Who was TE Lawrence?
The man who would become known as Lawrence of Arabia was born Thomas Edward Lawrence, in Tremadog, Wales, in August 1888. Raised in Oxford, Lawrence was an archaeologist and historian, before working in the Middle East as an intelligence officer and liaison to forces participating in the Arab Revolt (1916-1918). After the war, Lawrence was employed by Winston Churchill, who was then Colonial Secretary, helping to redraw the map of the modern Middle East.
Lawrence before Arabia
The illegitimate son of an Anglo-Irish Lord, Thomas Chapman, Ned – as Lawrence was known by his family and friends – was always something of an outsider, as a boy and young man.
Fascinated by mediaeval history from an early age, Lawrence became a brilliant scholar and pursued his study of military architecture with a cycling tour of France, and a walking tour in Syria, which helped him earn a first class degree in Modern History from the University of Oxford.
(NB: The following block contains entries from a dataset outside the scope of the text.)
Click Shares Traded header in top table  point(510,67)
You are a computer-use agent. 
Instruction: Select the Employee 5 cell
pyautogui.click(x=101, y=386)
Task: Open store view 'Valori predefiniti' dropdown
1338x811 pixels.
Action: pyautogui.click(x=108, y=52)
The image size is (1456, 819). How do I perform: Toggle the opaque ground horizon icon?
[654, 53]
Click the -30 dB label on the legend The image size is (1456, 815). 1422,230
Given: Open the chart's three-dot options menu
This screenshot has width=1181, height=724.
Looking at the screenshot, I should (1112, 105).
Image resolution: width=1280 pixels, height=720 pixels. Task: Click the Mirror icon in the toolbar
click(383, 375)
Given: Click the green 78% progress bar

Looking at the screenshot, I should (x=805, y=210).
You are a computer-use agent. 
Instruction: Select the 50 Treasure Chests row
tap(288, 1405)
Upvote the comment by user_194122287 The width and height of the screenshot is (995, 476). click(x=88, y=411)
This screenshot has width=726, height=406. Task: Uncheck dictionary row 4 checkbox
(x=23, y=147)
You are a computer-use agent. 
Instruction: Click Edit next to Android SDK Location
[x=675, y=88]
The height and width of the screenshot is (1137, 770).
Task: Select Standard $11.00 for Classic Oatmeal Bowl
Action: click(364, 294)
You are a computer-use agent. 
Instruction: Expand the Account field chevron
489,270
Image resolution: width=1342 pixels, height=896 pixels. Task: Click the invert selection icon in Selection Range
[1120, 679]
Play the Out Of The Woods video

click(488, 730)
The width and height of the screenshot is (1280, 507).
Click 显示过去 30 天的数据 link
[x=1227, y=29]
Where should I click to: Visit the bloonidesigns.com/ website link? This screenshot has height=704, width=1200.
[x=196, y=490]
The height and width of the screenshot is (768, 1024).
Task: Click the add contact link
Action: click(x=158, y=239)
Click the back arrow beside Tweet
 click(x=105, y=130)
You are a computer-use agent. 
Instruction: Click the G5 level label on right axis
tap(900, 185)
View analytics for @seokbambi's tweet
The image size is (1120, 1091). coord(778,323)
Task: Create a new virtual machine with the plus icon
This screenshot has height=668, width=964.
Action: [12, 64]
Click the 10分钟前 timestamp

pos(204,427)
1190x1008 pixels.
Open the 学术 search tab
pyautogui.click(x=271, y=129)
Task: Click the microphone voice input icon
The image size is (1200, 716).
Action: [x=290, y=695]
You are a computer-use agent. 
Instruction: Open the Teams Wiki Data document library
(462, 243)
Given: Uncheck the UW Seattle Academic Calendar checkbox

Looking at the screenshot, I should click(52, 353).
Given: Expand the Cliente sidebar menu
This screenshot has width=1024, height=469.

After university, Lawrence worked on archaeological digs at Carchemish, near the modern border between Iraq and Turkey, and in Egypt.
Lawrence in Arabia
Shortly after the outbreak of WWI Lawrence joined the British Army, and was posted to Egypt to work in military intelligence. With Arabic language skills and first-hand knowledge of the region, Lawrence was an obvious choice for this role.
Keen to gain independence from their Ottoman Turkish overlords, Hussein bin Ai, the Sharif of Mecca, launched the Arab Revolt in June 1916, and Lawrence was sent from Cairo to Arabia to act as a liaison officer for this anti-Ottoman revolt.
Over two years, Lawrence worked with local Arabs, dynamiting railways and attacking Ottoman outposts. Lawrence and the Arab army eventually advanced and captured Damascus, in October 1918, alongside more conventional Allied troops, commanded by General Allenby.
Lawrence after Arabia
Colonel Lawrence returned to England after the war, and later changed his name to John Hume Ross to sign up as an aircraftsman in the RAF. Some years later he changed his name again, to T.E. Shaw, and became a private in the Tank Corps, and was posted to Bovington Camp, Dorset.
It is often said that Lawrence supported, and fought for, Arab independence, and was disappointed when the post-War treaties did not grant this to the Arabs. In fact, what Lawrence actually understood by independence was a federation of small, semi-independent Arabian states that would rely on Britain until such times when they might become fully independent.
A friend to many famous men and women, including Winston Churchill, E.M. Forster, George Bernard and Mrs Shaw, Robert Graves, and Edward Elgar, Lawrence was clearly a brilliant individual, with a complex personality he wasn’t always able to contain.
Lawrence the legend
A slide show by the American journalist and publicist Lowell Thomas, 'With Allenby in Palestine and Lawrence in Arabia' proved a runaway hit with London audiences. Initially released in 1919 (with Lawrence’s name added in 1920), within six months it had been seen by more than one million people.
Lawrence both enjoyed and hated his new-found fame, retreating from public life to write about his wartime experiences in 'Seven Pillars of Wisdom.' This book, and David Lean’s magnificent film 'Lawrence of Arabia' (1962) secured his place as a legendary figure.
Lawrence died in 1935 after he crashed his motorcycle, swerving to avoid two boys on bicycles on a country lane near his home, Clouds Hill. He was 46 years old.